**Records for the task**.

BEGIN

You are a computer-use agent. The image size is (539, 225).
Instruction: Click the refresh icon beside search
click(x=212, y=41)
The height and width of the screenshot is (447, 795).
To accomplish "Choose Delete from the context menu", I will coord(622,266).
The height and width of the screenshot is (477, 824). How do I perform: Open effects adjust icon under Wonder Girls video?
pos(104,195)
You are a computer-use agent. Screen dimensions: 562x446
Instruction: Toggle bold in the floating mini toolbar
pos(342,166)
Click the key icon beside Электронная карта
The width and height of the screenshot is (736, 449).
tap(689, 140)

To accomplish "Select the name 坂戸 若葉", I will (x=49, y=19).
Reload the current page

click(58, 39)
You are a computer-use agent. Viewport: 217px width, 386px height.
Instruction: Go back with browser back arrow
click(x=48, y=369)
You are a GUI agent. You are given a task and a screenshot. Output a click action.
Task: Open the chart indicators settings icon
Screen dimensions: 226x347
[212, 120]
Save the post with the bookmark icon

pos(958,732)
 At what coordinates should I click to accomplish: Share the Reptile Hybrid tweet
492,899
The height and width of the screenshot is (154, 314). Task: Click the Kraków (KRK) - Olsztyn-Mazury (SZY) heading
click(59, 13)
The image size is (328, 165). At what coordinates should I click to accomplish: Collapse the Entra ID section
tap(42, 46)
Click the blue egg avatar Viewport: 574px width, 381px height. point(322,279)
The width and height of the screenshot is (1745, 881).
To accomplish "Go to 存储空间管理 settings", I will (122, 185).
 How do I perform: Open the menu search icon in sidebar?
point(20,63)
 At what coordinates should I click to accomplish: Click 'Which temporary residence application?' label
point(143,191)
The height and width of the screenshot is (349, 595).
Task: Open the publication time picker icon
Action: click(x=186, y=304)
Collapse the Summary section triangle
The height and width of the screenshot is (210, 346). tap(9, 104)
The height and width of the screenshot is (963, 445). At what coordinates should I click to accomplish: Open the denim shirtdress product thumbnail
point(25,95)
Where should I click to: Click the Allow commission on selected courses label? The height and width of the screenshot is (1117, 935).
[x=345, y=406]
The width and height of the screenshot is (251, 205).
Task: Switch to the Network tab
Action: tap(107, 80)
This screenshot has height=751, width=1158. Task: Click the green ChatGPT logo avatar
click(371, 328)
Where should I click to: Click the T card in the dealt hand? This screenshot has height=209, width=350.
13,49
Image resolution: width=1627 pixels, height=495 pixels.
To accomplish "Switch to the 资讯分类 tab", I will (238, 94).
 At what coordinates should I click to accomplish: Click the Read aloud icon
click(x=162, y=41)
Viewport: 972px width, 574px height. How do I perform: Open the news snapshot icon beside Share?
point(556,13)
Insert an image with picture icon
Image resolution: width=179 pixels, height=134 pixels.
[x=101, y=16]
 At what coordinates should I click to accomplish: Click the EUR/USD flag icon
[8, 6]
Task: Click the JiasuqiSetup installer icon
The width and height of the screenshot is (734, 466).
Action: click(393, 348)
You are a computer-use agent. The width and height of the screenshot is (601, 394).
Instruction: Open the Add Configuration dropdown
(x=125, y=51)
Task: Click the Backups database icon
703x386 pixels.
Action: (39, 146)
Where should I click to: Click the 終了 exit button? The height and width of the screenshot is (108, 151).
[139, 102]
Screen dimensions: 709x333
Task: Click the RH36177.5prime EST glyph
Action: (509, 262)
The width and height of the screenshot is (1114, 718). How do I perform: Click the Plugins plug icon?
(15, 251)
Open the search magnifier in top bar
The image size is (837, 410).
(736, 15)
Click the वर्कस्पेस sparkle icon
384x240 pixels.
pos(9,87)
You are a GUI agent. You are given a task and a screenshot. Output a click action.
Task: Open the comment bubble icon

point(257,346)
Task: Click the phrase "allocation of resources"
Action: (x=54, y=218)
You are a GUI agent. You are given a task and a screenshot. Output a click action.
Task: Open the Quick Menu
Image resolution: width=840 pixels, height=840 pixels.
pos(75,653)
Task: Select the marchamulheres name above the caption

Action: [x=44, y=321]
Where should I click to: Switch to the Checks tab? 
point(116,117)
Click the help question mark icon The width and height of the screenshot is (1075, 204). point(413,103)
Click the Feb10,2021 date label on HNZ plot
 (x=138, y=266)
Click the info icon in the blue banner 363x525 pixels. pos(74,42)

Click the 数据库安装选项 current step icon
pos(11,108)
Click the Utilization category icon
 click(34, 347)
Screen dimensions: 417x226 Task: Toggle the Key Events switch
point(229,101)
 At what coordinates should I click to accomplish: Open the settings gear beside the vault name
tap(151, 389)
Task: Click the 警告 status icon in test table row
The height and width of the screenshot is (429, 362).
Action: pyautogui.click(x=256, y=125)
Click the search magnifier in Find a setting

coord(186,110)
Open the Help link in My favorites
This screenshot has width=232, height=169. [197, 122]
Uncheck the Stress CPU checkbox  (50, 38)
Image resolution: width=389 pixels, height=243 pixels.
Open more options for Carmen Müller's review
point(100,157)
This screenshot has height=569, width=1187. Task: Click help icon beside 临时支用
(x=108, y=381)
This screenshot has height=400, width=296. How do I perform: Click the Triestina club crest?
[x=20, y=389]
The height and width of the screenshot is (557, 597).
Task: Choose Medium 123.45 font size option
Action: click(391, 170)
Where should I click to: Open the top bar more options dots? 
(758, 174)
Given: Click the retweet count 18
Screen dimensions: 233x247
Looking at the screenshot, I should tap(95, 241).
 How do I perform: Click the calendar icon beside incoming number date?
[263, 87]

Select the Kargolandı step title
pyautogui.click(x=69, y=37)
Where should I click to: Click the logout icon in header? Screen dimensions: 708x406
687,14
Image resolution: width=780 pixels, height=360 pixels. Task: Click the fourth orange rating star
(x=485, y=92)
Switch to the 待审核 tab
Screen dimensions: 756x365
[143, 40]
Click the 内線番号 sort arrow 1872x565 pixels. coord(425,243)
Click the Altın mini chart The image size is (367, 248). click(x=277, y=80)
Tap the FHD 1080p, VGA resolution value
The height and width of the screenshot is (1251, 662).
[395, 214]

END

**Work required**.
Each line above is to be restated exactly as it stands.

**Problem solution**.
You are a computer-use agent. The image size is (539, 225).
Instruction: Click the refresh icon beside search
click(x=212, y=41)
The height and width of the screenshot is (447, 795).
To accomplish "Choose Delete from the context menu", I will coord(622,266).
The height and width of the screenshot is (477, 824). How do I perform: Open effects adjust icon under Wonder Girls video?
pos(104,195)
You are a computer-use agent. Screen dimensions: 562x446
Instruction: Toggle bold in the floating mini toolbar
pos(342,166)
Click the key icon beside Электронная карта
The width and height of the screenshot is (736, 449).
tap(689, 140)

To accomplish "Select the name 坂戸 若葉", I will (x=49, y=19).
Reload the current page

click(58, 39)
You are a computer-use agent. Viewport: 217px width, 386px height.
Instruction: Go back with browser back arrow
click(x=48, y=369)
You are a GUI agent. You are given a task and a screenshot. Output a click action.
Task: Open the chart indicators settings icon
Screen dimensions: 226x347
[212, 120]
Save the post with the bookmark icon

pos(958,732)
 At what coordinates should I click to accomplish: Share the Reptile Hybrid tweet
492,899
The height and width of the screenshot is (154, 314). Task: Click the Kraków (KRK) - Olsztyn-Mazury (SZY) heading
click(59, 13)
The image size is (328, 165). At what coordinates should I click to accomplish: Collapse the Entra ID section
tap(42, 46)
Click the blue egg avatar Viewport: 574px width, 381px height. point(322,279)
The width and height of the screenshot is (1745, 881).
To accomplish "Go to 存储空间管理 settings", I will (122, 185).
 How do I perform: Open the menu search icon in sidebar?
point(20,63)
 At what coordinates should I click to accomplish: Click 'Which temporary residence application?' label
point(143,191)
The height and width of the screenshot is (349, 595).
Task: Open the publication time picker icon
Action: click(x=186, y=304)
Collapse the Summary section triangle
The height and width of the screenshot is (210, 346). tap(9, 104)
The height and width of the screenshot is (963, 445). At what coordinates should I click to accomplish: Open the denim shirtdress product thumbnail
point(25,95)
Where should I click to: Click the Allow commission on selected courses label? The height and width of the screenshot is (1117, 935).
[x=345, y=406]
The width and height of the screenshot is (251, 205).
Task: Switch to the Network tab
Action: tap(107, 80)
This screenshot has height=751, width=1158. Task: Click the green ChatGPT logo avatar
click(371, 328)
Where should I click to: Click the T card in the dealt hand? This screenshot has height=209, width=350.
13,49
Image resolution: width=1627 pixels, height=495 pixels.
To accomplish "Switch to the 资讯分类 tab", I will (238, 94).
 At what coordinates should I click to accomplish: Click the Read aloud icon
click(x=162, y=41)
Viewport: 972px width, 574px height. How do I perform: Open the news snapshot icon beside Share?
point(556,13)
Insert an image with picture icon
Image resolution: width=179 pixels, height=134 pixels.
[x=101, y=16]
 At what coordinates should I click to accomplish: Click the EUR/USD flag icon
[8, 6]
Task: Click the JiasuqiSetup installer icon
The width and height of the screenshot is (734, 466).
Action: click(393, 348)
You are a computer-use agent. The width and height of the screenshot is (601, 394).
Instruction: Open the Add Configuration dropdown
(x=125, y=51)
Task: Click the Backups database icon
703x386 pixels.
Action: (39, 146)
Where should I click to: Click the 終了 exit button? The height and width of the screenshot is (108, 151).
[139, 102]
Screen dimensions: 709x333
Task: Click the RH36177.5prime EST glyph
Action: (509, 262)
The width and height of the screenshot is (1114, 718). How do I perform: Click the Plugins plug icon?
(15, 251)
Open the search magnifier in top bar
The image size is (837, 410).
(736, 15)
Click the वर्कस्पेस sparkle icon
384x240 pixels.
pos(9,87)
You are a GUI agent. You are given a task and a screenshot. Output a click action.
Task: Open the comment bubble icon

point(257,346)
Task: Click the phrase "allocation of resources"
Action: (x=54, y=218)
You are a GUI agent. You are given a task and a screenshot. Output a click action.
Task: Open the Quick Menu
Image resolution: width=840 pixels, height=840 pixels.
pos(75,653)
Task: Select the marchamulheres name above the caption

Action: [x=44, y=321]
Where should I click to: Switch to the Checks tab? 
point(116,117)
Click the help question mark icon The width and height of the screenshot is (1075, 204). point(413,103)
Click the Feb10,2021 date label on HNZ plot
 (x=138, y=266)
Click the info icon in the blue banner 363x525 pixels. pos(74,42)

Click the 数据库安装选项 current step icon
pos(11,108)
Click the Utilization category icon
 click(34, 347)
Screen dimensions: 417x226 Task: Toggle the Key Events switch
point(229,101)
 At what coordinates should I click to accomplish: Open the settings gear beside the vault name
tap(151, 389)
Task: Click the 警告 status icon in test table row
The height and width of the screenshot is (429, 362).
Action: pyautogui.click(x=256, y=125)
Click the search magnifier in Find a setting

coord(186,110)
Open the Help link in My favorites
This screenshot has width=232, height=169. [197, 122]
Uncheck the Stress CPU checkbox  (50, 38)
Image resolution: width=389 pixels, height=243 pixels.
Open more options for Carmen Müller's review
point(100,157)
This screenshot has height=569, width=1187. Task: Click help icon beside 临时支用
(x=108, y=381)
This screenshot has height=400, width=296. How do I perform: Click the Triestina club crest?
[x=20, y=389]
The height and width of the screenshot is (557, 597).
Task: Choose Medium 123.45 font size option
Action: click(391, 170)
Where should I click to: Open the top bar more options dots? 
(758, 174)
Given: Click the retweet count 18
Screen dimensions: 233x247
Looking at the screenshot, I should tap(95, 241).
 How do I perform: Click the calendar icon beside incoming number date?
[263, 87]

Select the Kargolandı step title
pyautogui.click(x=69, y=37)
Where should I click to: Click the logout icon in header? Screen dimensions: 708x406
687,14
Image resolution: width=780 pixels, height=360 pixels. Task: Click the fourth orange rating star
(x=485, y=92)
Switch to the 待审核 tab
Screen dimensions: 756x365
[143, 40]
Click the 内線番号 sort arrow 1872x565 pixels. coord(425,243)
Click the Altın mini chart The image size is (367, 248). click(x=277, y=80)
Tap the FHD 1080p, VGA resolution value
The height and width of the screenshot is (1251, 662).
[395, 214]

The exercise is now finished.